The automated object finding algorithm is objs_in_slit(). It performs the following steps:

  1. Rectify the sky-subtracted frame.

  2. Create a mask by sigma clipping (median stat) down the spectral dimension to further reject CRs. This could mask bright emission lines.

  3. Sum over the spectral direction but using the sigma clipping resulting in a vector representing counts as a function of spatial slit/order. Compute the formal S/N ratio of this collapsed image using the noise model.

  4. Smooth this 1d vector which represents S/N vs spatial slit/order position.

  5. Search for peaks in this S/N ratio vector above the threshold snr_thresh. This is the quantity that is shown as the histogram in the object finding QA plots (link an example!). The default value is snr_thresh = 10.

  6. Objects that are within find_trim_edge of the slit edges will be removed.

  7. Of the good objects (i.e. not close to the edge), the number of objects returned will be further restricted to a maximum number with the highest S/N ratio. Note that this maximum is set by maxnumber_sci parameter for science exposures, versus the maxnumber_std for standard exposures. For multislit the defaults are maxnumber_sci = 10 and maxnumber_std = 5. For echelle spectrographs with short slits they are maxnumber_sci = 2 and maxnumber_std = 1.

Parameters

This reduction step is guided by the FindObjPar Keywords.

These are parameters one may modify to improve performance. While we have tried to tune these for each spectrograph, particular use cases may require further modification.

snr_thresh

The most common parameter modifications we recommend are to adjust snr_thresh to enable the identification of fainter sources (at the risk of false positives). Reasonable results have been obtained with snr_thresh as low as 5.0.

To make this modification, add the following to your PypeIt Reduction File:

[reduce]
    [[findobj]]
        snr_thresh = 5.0

maxnumber_sci

The QA plot (see linked) clearly indicates the objects that are being excluded due to proximity to the edges, and/or the maxnumber parameter. These can also be adjusted, for example for an echelle spectrum with three objects on the slit where one wants to work closer to slit edges:

[reduce]
    [[findobj]]
        maxnumber_sci = 3
        find_trim_edge = 3,3

find_min_max

If your spectrum covers only a minority of the detector (less than 50%), you may need to set this using the find_min_max parameter.
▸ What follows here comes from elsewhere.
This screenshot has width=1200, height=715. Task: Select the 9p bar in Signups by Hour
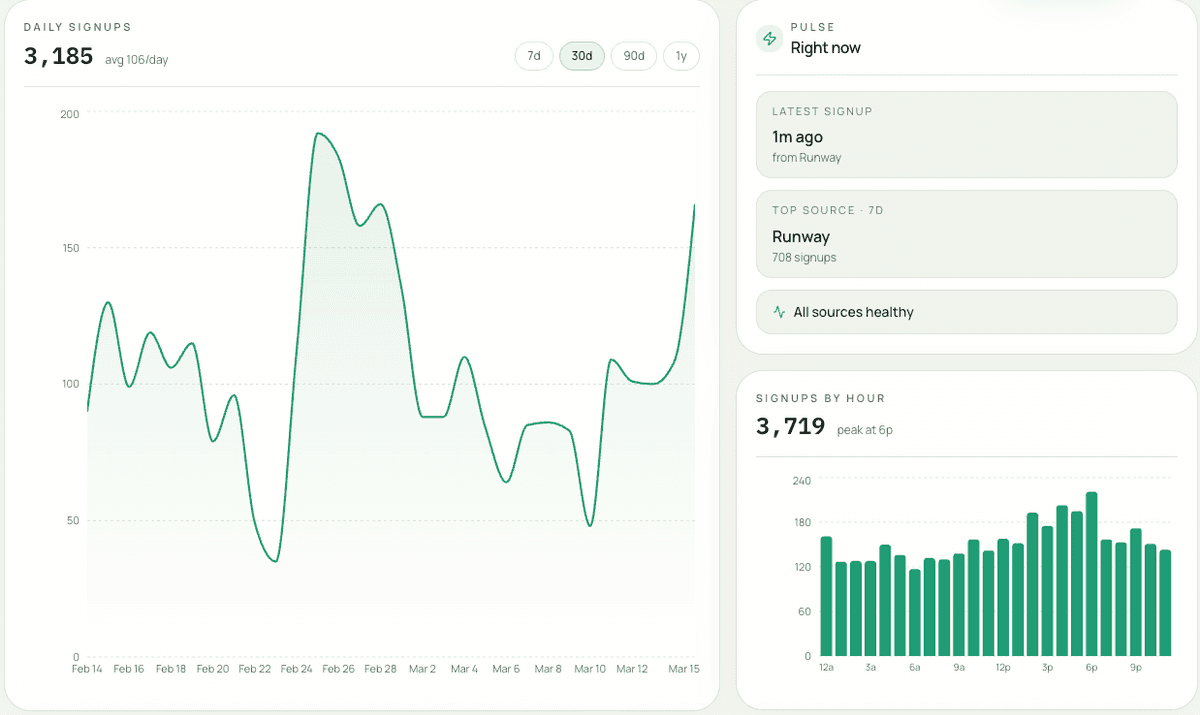1135,592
This includes odd tilts of the grating, data cut off to the blue and objects with spectral breaks, like with high-z quasars or galaxies.

You can restrict the spectral region that the automated object finding collapses out to search for objects via

[reduce]
    [[findobj]]
        find_min_max = 1600, 2048

This will only collapse out spectral pixels 1600-2048 when computing the 1d SNR vs spatial position vector. The best way to choose these pixels is to run PypeIt without it set. Then run pypeit_show_2dspec to view the sky-subtracted image and decide which pixels to use for object finding. Then re-run PypeIt.